Le Tribunal fédéral suisse maintient l’interdiction de la participation russe aux Jeux paralympiques

Source: Sputnik

Le Tribunal fédéral suisse a annoncé qu’il n’allait pas donner de permission temporaire aux athlètes paralympiques russes, ce qui leur aurait permis de participer aux Jeux de Rio. Un document final sera publié postérieurement.

Le 31 août, le Tribunal fédéral suisse a rejeté l’appel du Comité paralympique russe, privant les athlètes russes des Jeux de Rio, qui commencent le 7 septembre.

Ce n’est pas le premier recours que la Russie intente afin que ses athlètes participent aux Jeux de Rio. Suite à la décision du Comité international paralympique de les exclure, prise le 7 août, la Russie avait déjà fait appel auprès du Tribunal arbitral du sport à Lausanne, mais a essuyé un refus le 23 août.  

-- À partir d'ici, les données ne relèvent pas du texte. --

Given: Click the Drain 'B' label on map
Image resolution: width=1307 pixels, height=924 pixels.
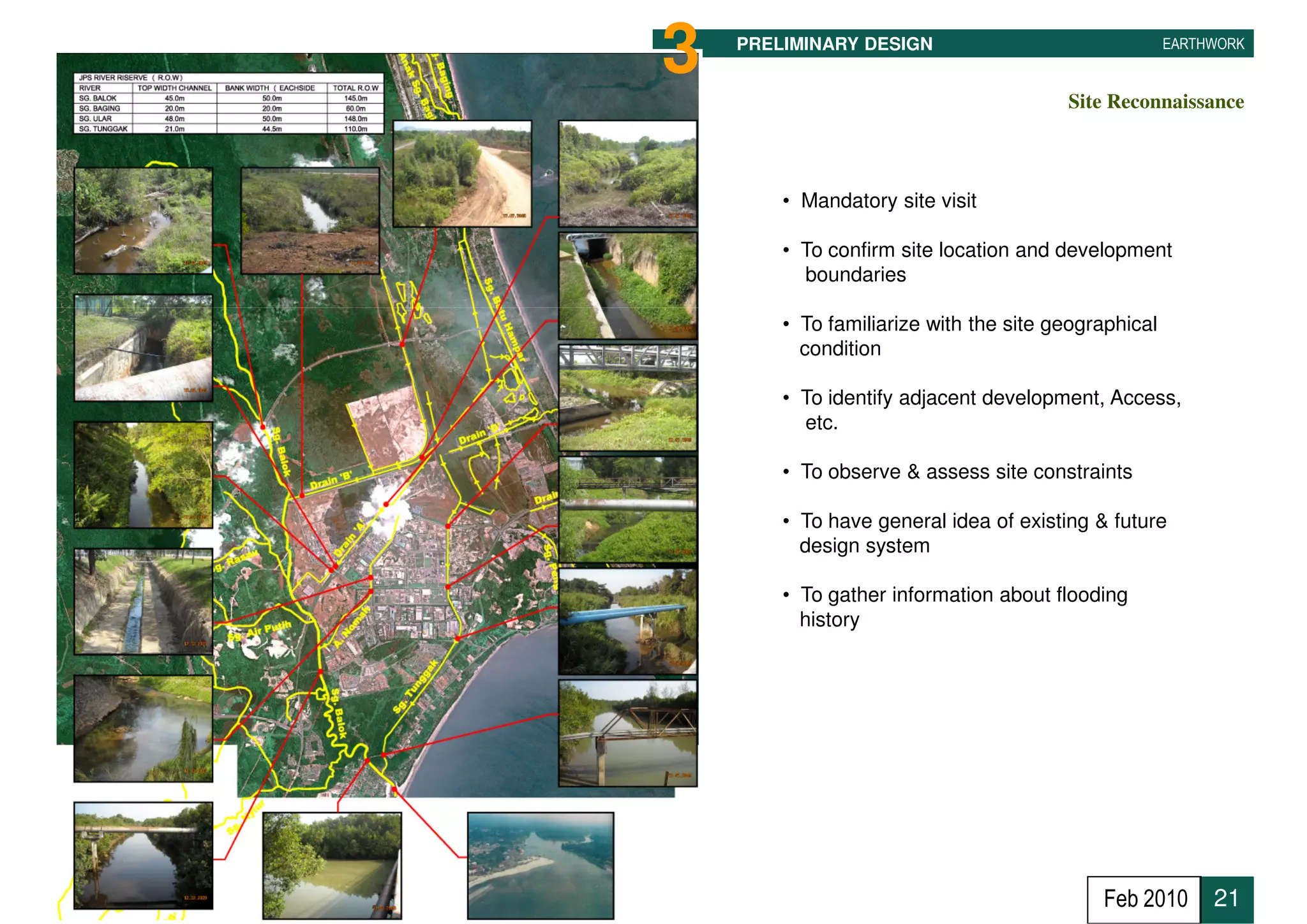Looking at the screenshot, I should [x=331, y=480].
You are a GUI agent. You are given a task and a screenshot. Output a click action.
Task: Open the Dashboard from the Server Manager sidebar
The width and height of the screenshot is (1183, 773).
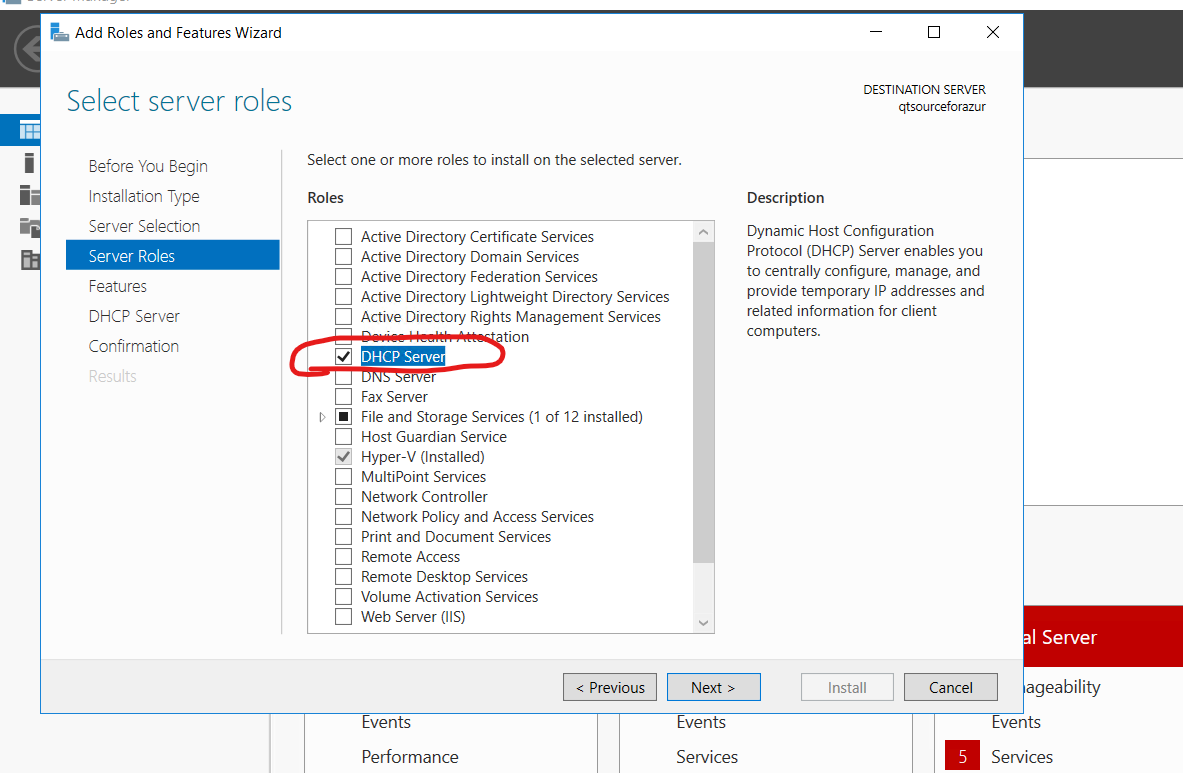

Une lettre pour sécher les larmes

Le Comité international paralympique (CIP) a souhaité témoigner de «toute sa sympathie» aux athlètes paralympiques russes qui n’ont pas été autorisés à participer aux Jeux de 2016 à Rio de Janeiro. Une lettre allant dans ce sens, signée par le directeur exécutif du CIP Javier Gonzalez, a été reçue par tous les athlètes de l'équipe paralympique russe, a rapporté TASS.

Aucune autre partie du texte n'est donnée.